Ridley Scott. Benim için dünyada bu ismin çağrıştırdığı anlam bakımından ikinci bir yönetmen yok desem, yalan söylemiş olmam. Küçük yaştan Alien (1979) ve Blade Runner (1982) ile beni bilimkurguya aşık etmiş, ufkumu genişleten bu yönetmen sayesinde sinemaya merak saldım. Hayatımın her noktasında -her zaman beğenmesem bile- üzerine düşündüğüm bir Ridley Scott filmi olmuştur. İşte hayatımın bu döneminde de o film Napoleon.
Vive L’Empereur! Vive L’Empereur!
İki Ucu Keskin Kılıç
Anlatılacak çok şey var ve nereden girmem gerektiğinden emin değilim. Ridley Scott istediğinde (ya da yapabildiğinde) türünün en iyi örneklerine imza atabiliyor, istemediğinde sizi filmin bitmesi için yalvartacak noktaya getiriyor. İnsanın en sevdiği yönetmenlerden biri için bunu demesi, bazılarına abes kaçabilir. Bu bağlamda kendisi iki ucu keskin bir kılıç ve bu kılıç bu sefer bizi kesti.

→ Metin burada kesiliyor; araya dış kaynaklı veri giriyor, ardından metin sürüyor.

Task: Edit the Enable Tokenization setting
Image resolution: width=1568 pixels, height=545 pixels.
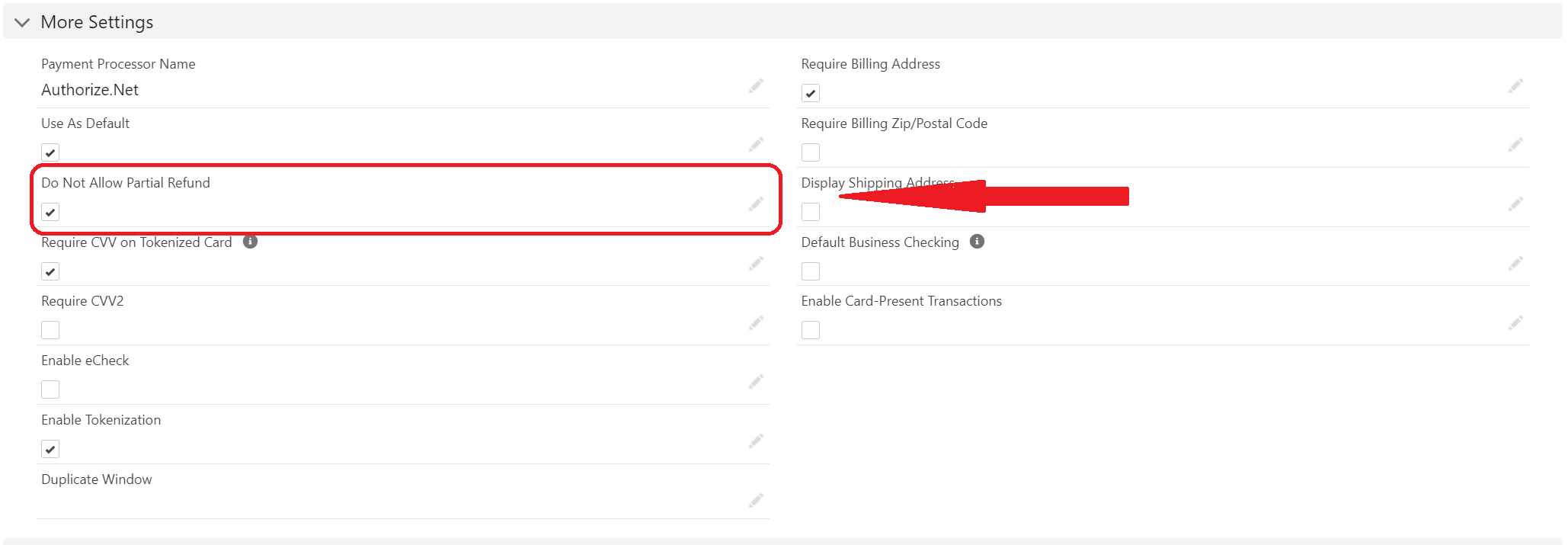Action: [756, 441]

Napoleon, izleyiciye 2 saat 38 dakikalık bir koşuşturma izletiyor. Her şey o kadar hızlı gelişiyor ki dünyaca ünlü Fransız yönetmen Abel Gance‘in 1927 yılı yapımı 5 saat 30 dakikalık sessiz/epik filmi Napoleon vu par Abel Gance‘yi neden 6 filmlik bir seri olarak düşündüğünü daha iyi anlıyorsunuz. Filmin bu yapısı, birçok sorunu beraberinde de getiriyor.
Varolmayan Bir Romantizm
Ödüllü oyuncu Joaquin Phoenix‘in Napoleon Bonaparte rolünü üstlendiği ve filmde karakter namına bahsi geçilebilecek tek kişi olan Vanessa Kirby‘nin can verdiği Joséphine de Beauharnais, gerçek hayattakine yakın şekilde toksik aşıklar şekilde resmedilmeye çalışılmış. Filmin, ilişkilerini odak noktasına koymasına karşın pek bir bilgi vermemesi ise sadece büyük koca bir eksi olarak kalıyor. İlişkideki toksiklik ve takıntılı olma durumu gırla, fakat romantizmden eser yok!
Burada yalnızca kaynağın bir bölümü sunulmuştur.